- -->*Sha... JOE and I -
Date: Feb 10th, 2005 3:57:48 pm - Subscribe
Mood: Joe :P Love, lol, as usual.
not that anyone who reads my rants really cares, but oh well.. i don't really expect people too anyway, lol.
ugh my parents won't let me go to the movies with joe tonight because he's going with his brother who's 20, i mean what the fuck?!? it's not like i haven't been on a date before! i know what i'm doing, god, it's not like we're going to drive into a crack house. okay, joe's smoked weed 4 or 5 times, had a bad cigarette habit, but even so... he stopped after new years, god. not that i told them any of that lol.
yeah.. his dad died of a heart attack last year, right in front of him too.. he takes 7 pills a day (for the depression and stuff), i mean holy shit! last year it was 18!! i worry about him. he's going to hurt himself one of these days. i swear, if he does... o.o -hugs joe tight- wai.. poor guy.
muph. i hope mom falls down a well, over protective bitch. i know she wants what's best, but come on, i wasn't aloud to cross the street without her holding my hand until i was 13!! wtf! blah..
i might be goin on saterday.. if i can't i'll just stick a lie here and there if i have too.. i mean come on. he's on of those quiet guys that's incredibly funny and sweet. he's not like shawn, perverted and dimwitted. now that i think about it, how did i ever come to date shawn anyway? ew. all he wanted was sex, which i wouldn't give him. so he can go fuck jessica, as long as he's out of my face (and my breasts, the perv..) i don't care. he's still my friend, but i'll never be able to trust him again. ever. poor jessie. -hugs her- she's still my friend though. okay, she's a little - okay a lot - slutty, but she's still my friend.
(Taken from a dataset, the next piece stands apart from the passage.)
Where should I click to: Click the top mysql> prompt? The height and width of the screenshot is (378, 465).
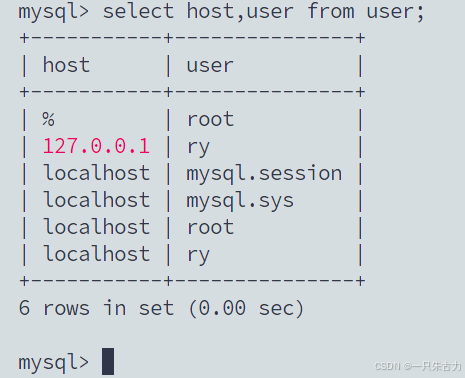tap(54, 13)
joe said he'd call me but he didn't. it's like a soap opera lol. oh well... he's not perfect. but i like him. if things go wrong, well, i learned didn't i? i'll never know until i try. i do hope he turns out decent though.. i wouldn't mind being with him for a while.
you know i think i took the term 'emoblog' too literally. i'm just lovesick and scary here, lol, my lj isn't like this at all. O.o oh well.
<3 Joe~ haha Jon thought he was a truck driver XD like the sterotype, you know? haha. it was funny. Jon, what am i going to do with you bro? lol.
anyways, the 'rents wanna kick me off for no apparent reason so..
You know you\'re over emotional when..
Date: Jan 23rd, 2005 11:41:40 am - Subscribe
Ugh. I just got back from Paige's birthday party. It was a really sad party. Karoke to Shania Twain? Come ON people. Okay it was kind of halarious watching Andrea & Paige sing their hearts off while trying not to giggle, but hey. XP
Whoa, looking back, I've put a lot of emoish rants in this journal thing.. I have no life. Oh well.
Haha Paige has the most adorable little brothers ever! The twins gave me a hug before I left, and the other was eating pancakes and had it all over himself... not exactly huggable. Come on though, he's only 1.
We got 40 centimetres of snow today, and we're suppose to get more tonight. Go figure, living in Canada eh? lol nah I'm kidding, we did get the snow, but that's because it's January. It'll all be gone by next month... maybe. o.o; I swear I'm part eskimo or something, stupid Nova Scotia. Although that's better than a fisherman or a lumber jack... lol okay enough Canadian jokes. The idiocy out there is amazing, isn't it? XD
School's prolly going to be canceled tommorow, sadly.. we have gym class, it can't be. >.<; I know I know, you must think I'm crazy, but our gym classes fucking rock! Paul, Keith, Josh, Paige, Christina, Shawn and I all either 1. Make fools of ourselves jumping off high surfaces onto the giant matress thingies, 2. Piss off the gym teacher by not playing the sports right (in this case badminton lol), or 3. Skip class altogether and wreck havoc. No, I'm not a bad student, actually I'm straight A. It's just it's so much fucking FUN. It might not appeal to some of you, but we have a blast. Lol.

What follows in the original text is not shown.